For this exercise, reproduce the entries below exactly, but only from the line containing "Switch to the 충북 region" through the line containing "Viewport: 980px width, 462px height.", both included.

[Collected data]
::::::::::

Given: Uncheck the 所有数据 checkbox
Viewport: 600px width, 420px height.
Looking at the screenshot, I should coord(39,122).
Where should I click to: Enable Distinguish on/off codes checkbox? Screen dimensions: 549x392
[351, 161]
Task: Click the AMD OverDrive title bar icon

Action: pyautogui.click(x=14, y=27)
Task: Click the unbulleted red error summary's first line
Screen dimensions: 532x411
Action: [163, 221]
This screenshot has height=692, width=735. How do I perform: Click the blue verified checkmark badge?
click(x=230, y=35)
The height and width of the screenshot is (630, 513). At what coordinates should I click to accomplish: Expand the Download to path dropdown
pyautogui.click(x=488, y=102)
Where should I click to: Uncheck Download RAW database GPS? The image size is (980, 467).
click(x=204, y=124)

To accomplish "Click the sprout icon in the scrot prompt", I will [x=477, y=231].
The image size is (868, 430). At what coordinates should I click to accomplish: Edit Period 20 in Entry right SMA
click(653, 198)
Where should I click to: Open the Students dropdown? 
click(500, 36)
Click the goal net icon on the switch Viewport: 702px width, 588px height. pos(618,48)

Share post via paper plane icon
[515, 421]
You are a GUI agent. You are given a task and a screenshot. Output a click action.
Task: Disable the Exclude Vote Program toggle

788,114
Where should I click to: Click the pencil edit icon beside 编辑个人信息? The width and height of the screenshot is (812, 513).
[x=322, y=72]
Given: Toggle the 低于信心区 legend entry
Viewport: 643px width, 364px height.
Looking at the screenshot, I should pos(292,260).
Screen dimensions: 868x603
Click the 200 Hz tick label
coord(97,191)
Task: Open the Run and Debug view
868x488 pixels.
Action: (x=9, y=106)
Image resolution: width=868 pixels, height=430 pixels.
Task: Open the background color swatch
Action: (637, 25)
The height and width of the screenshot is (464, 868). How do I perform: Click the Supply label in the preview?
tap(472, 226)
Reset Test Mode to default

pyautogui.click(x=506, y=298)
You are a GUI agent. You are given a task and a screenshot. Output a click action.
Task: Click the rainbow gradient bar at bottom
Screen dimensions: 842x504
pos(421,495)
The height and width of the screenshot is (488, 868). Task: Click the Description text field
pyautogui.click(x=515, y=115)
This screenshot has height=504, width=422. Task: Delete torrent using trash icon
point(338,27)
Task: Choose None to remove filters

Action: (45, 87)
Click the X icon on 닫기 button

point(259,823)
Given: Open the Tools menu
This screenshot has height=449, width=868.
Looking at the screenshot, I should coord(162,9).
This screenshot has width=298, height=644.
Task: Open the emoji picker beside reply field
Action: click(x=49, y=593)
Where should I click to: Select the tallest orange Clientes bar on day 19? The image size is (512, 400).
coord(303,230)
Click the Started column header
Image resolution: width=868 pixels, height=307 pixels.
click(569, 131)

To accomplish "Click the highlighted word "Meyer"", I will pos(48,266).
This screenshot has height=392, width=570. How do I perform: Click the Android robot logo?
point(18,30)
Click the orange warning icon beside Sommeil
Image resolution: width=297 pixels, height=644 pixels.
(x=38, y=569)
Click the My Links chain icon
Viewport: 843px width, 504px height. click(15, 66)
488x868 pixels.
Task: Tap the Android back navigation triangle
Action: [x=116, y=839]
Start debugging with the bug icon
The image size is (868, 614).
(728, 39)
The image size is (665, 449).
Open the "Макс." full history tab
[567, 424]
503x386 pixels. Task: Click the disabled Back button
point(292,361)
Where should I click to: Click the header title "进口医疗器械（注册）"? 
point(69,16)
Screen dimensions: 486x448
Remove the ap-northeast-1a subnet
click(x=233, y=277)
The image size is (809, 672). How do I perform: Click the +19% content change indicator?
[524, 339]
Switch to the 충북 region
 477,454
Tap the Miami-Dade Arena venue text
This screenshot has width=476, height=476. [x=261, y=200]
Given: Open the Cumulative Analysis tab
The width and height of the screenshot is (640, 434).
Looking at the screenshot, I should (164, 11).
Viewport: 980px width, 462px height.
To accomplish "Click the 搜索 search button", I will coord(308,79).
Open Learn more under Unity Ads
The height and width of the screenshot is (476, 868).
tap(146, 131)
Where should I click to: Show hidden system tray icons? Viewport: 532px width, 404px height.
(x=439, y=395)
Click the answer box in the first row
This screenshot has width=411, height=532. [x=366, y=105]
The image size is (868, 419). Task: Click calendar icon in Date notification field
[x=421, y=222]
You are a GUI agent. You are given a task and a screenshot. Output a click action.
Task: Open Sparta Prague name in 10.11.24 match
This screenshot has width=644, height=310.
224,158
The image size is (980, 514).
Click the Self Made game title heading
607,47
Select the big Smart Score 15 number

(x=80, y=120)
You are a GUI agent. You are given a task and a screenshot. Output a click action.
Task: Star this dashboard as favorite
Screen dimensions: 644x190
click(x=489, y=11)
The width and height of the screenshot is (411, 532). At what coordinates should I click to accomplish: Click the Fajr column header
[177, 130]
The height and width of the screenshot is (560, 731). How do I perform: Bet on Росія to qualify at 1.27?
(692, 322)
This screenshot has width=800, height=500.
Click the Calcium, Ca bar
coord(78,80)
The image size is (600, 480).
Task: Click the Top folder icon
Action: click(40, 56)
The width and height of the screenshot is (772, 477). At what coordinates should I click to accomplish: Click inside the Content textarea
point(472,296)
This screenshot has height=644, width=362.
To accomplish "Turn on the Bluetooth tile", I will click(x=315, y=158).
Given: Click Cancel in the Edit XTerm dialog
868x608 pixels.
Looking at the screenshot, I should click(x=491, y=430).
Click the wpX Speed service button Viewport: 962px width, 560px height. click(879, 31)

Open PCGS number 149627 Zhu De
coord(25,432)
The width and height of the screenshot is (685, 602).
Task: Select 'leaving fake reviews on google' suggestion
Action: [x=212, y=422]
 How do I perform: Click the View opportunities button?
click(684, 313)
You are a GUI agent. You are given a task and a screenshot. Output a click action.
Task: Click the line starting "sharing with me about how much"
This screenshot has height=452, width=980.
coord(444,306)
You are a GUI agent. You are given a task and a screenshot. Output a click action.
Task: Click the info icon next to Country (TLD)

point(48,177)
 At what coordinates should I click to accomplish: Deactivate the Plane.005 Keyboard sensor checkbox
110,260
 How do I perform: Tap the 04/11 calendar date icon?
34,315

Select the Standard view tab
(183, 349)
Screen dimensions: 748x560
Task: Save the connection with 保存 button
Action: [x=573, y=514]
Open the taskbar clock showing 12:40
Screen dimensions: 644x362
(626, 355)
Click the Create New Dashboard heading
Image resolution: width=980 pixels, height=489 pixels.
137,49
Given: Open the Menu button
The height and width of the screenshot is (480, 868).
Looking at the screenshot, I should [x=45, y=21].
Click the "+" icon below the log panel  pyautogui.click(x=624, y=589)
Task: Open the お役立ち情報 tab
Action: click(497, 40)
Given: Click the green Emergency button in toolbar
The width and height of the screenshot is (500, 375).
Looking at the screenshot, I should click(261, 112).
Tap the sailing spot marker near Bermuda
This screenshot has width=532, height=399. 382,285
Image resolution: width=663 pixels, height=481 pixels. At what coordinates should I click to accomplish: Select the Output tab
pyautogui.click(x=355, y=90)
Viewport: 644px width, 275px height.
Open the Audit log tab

::::::::::

[Exercise output]
Switch to the 충북 region
 477,454
Tap the Miami-Dade Arena venue text
This screenshot has width=476, height=476. [x=261, y=200]
Given: Open the Cumulative Analysis tab
The width and height of the screenshot is (640, 434).
Looking at the screenshot, I should (164, 11).
Viewport: 980px width, 462px height.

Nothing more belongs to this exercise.